Omit any pictures, and restate word for word only the lines from the one with "You are a computer-use" through the end of the data below.

┌─ Records for processing

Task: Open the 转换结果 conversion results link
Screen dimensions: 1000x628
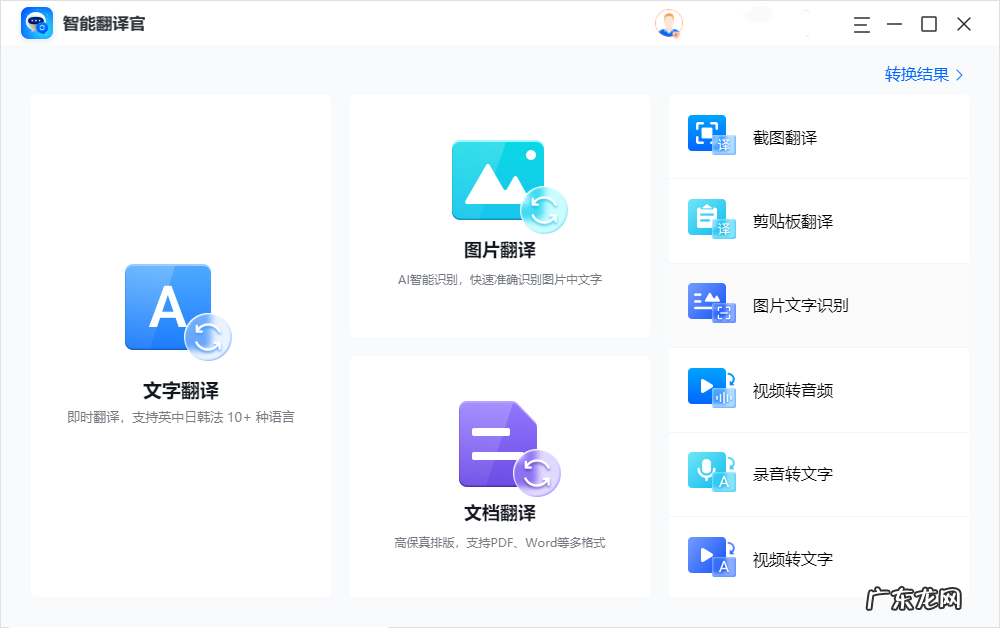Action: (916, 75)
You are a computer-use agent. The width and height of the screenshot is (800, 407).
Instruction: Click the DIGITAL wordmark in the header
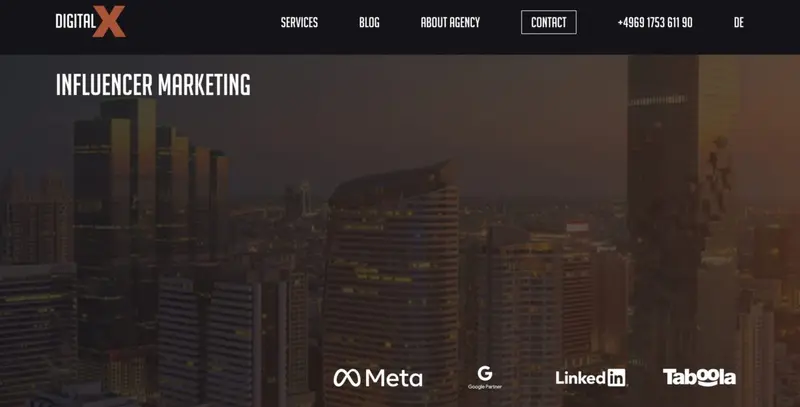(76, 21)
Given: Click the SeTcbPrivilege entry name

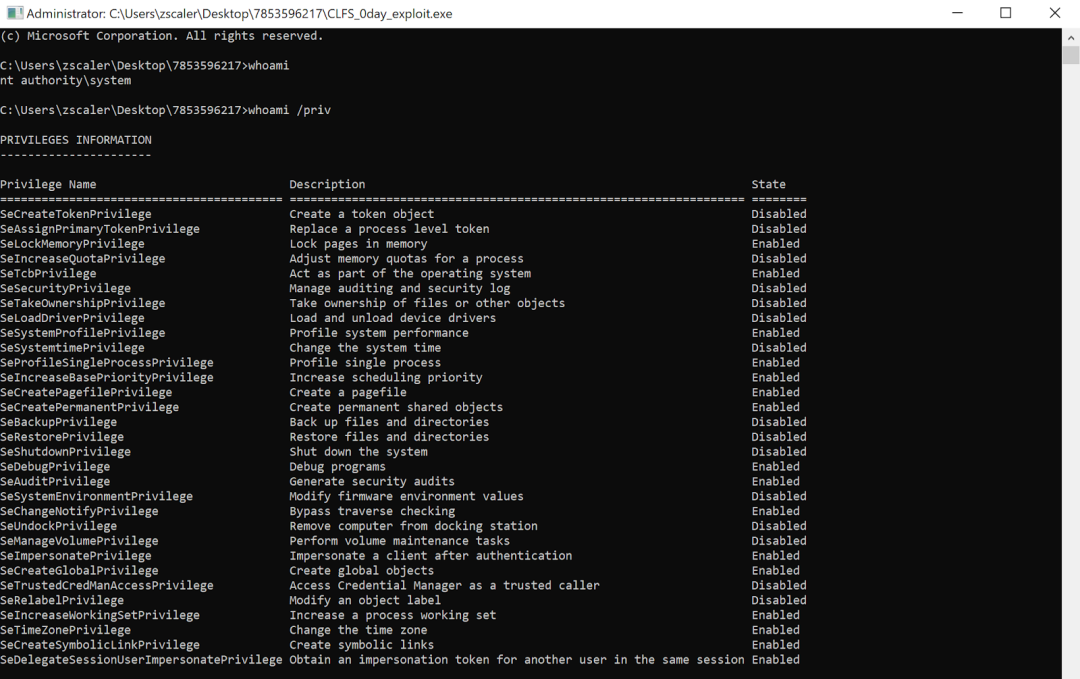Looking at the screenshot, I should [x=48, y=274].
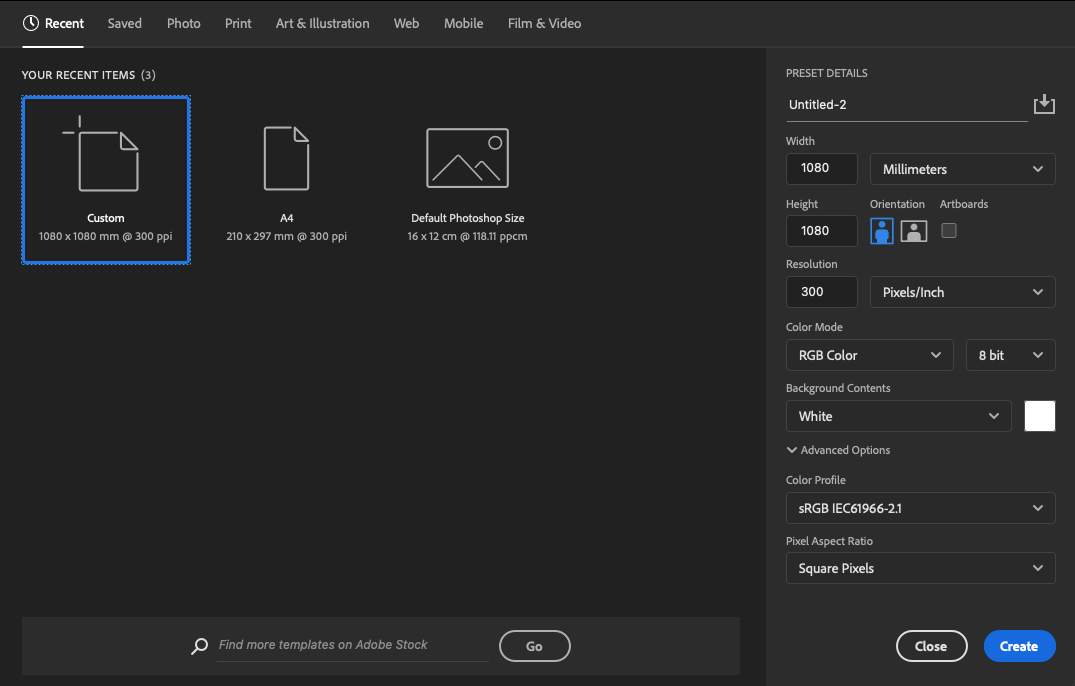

└─

= Result =
You are a computer-use agent. The width and height of the screenshot is (800, 407).
Instruction: Click the DIGITAL wordmark in the header
(76, 21)
Given: Click the SeTcbPrivilege entry name

Looking at the screenshot, I should [x=48, y=274].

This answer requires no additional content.